Scathing Reviews
Michael Barber thinks that "one of the most devastating book reviews ever" is the one penned by John Gager for Hyam Maccoby's The Mythmaker: Paul and the Invention of Christianity. He cites a portion of it:
"Maccoby’s treatment reads like a (surely unintentional) summary of nineteenth century polemical-apologetic ‘scholarship’ of a liberal Christian variety: Jesus against Paul; Paul as the second (and real) founder of Christianity; Paul as the opponent and falsifier of Judaism; the predominance of influence from Hellenistic mystery cults on Pauline thought. Still, the book might have been redeemed with an ever so slight shift in its self-description. If, instead of representing it as a work of historical scholarship, the author had described it as a piece of historical romance. . . we might have been able to enjoy it as fiction." (JQR, 79/2-3 (1988-1989): 248 [248-250])Not a bad example. I think my favorite scathing critique is the New York Times review by the late Anthony Saldarini for Robert Eisenman's James the Brother of Jesus -- that lovely work of "scholarship" which portrays the Dead Sea Scrolls as Christian documents, with James the brother of Jesus standing in for the "Teacher of Righteousness". From the review:
"[Mr. Eisenman's] conclusions are improbable, his arguments incoherent and his prose impossible. Many chapters read like rough notes taken from a file drawer. Diverse themes are thrown together, topics are repeated without reason or cross-reference and arguments are left half-finished. The publisher's lack of editorial supervision is scandalous...Anyone else care to share a review which deserves a place in the Devastating Hall of Fame?
"In arguing [his] bizarre thesis, Mr. Eisenman ignores the normal canons of historical argument and of literary analysis. He treats later Christian sources, which contain legendary material, as historically reliable. Instead of critically assessing the biases of the so-called pseudo-Clementine literature from the third and fourth centuries, and of the first-century Acts of the Apostles, he declares Acts suspect because it is part of the canonical New Testament and judges the pseudo-Clementines as a repository of suppressed but reliable traditions...
"[Mr. Eisenman] displays little interest in modern critical scholarship on ancient Jewish and Christian history and documents, and he thus adopts less probable interpretations without arguing with his peers. He justifies himself as a maverick fighting the 'dominant scholarly consenses' from a position outside the 'traditional or received order'...
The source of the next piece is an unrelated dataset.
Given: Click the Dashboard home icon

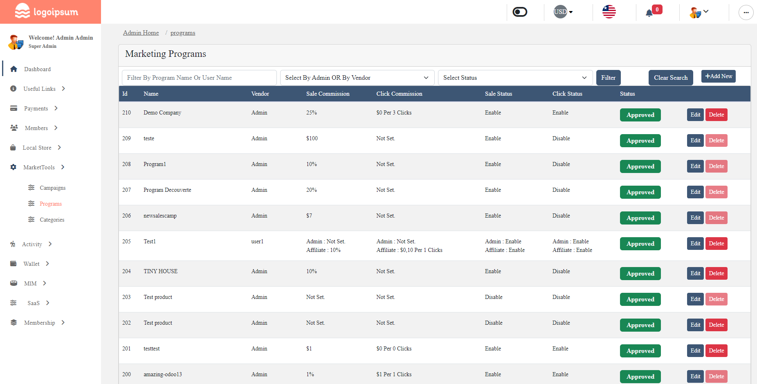Looking at the screenshot, I should pos(13,69).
"Mr. Eisenman's interpretations are frequently inaccurate and biased... [The] dedication of his book to [Jesus son of Sapphias] is consistent with his irresponsible misrepresentation of the important and interesting history of the Jews and Christians of antiquity. They and we deserve better."
7 Comments:
Hilarious. Thanks for posting this!
Great post, Loren. When I was an undergrad I took a course with Eisenman on the Dead Sea Scrolls. I knew going in that he was "out there", so the course ended up being more entertaining that scholastically stimulating.
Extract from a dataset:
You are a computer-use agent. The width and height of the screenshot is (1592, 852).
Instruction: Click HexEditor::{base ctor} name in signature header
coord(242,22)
This review by William Petersen in Hugoye is pretty harsh and here is its last paragraph:
One could go on. Everyone has lapses of judgment; everyone makes mistakes—even Homer nodded. But that is not the issue. Here the errors are so frequent and so fundamental that this volume can contribute nothing to scholarship. What it says that is true has already been said elsewhere, with greater clarity and perspective. What it says that is new is almost always wrong, plagued—as we have shown above—with philological, logical, and methodological errors, and a gross insensitivity to things historical (both within the discipline, as well as the transmission-history of texts). Reading this book fills one with dismay and despair. It is shocking that a work which does not rise to the level of a master's thesis should be approved as a doctoral dissertation; how it found its way into print is unfathomable. One shudders to think of the damage it will do when, in the future, it is cited by the ignorant and the unsuspecting as "demonstrating" what it has not.
Very harsh. Thanks for sharing.
Funny post topic, Loren. You might find this enjoyable, too.
http://contexts.org/thickculture/2009/07/01/twitterage-on-twitter-rage-authors-lash-out-against-critics-negative-reviews/
not at all rude, extremely accurate, and unavoidably pitiless.
The dissertation mentioned in the harsh review posted by SCC was "accepted with distinction", and the author is now a PhD-toting assistant prof. I pity anyone who would have him as an advisor.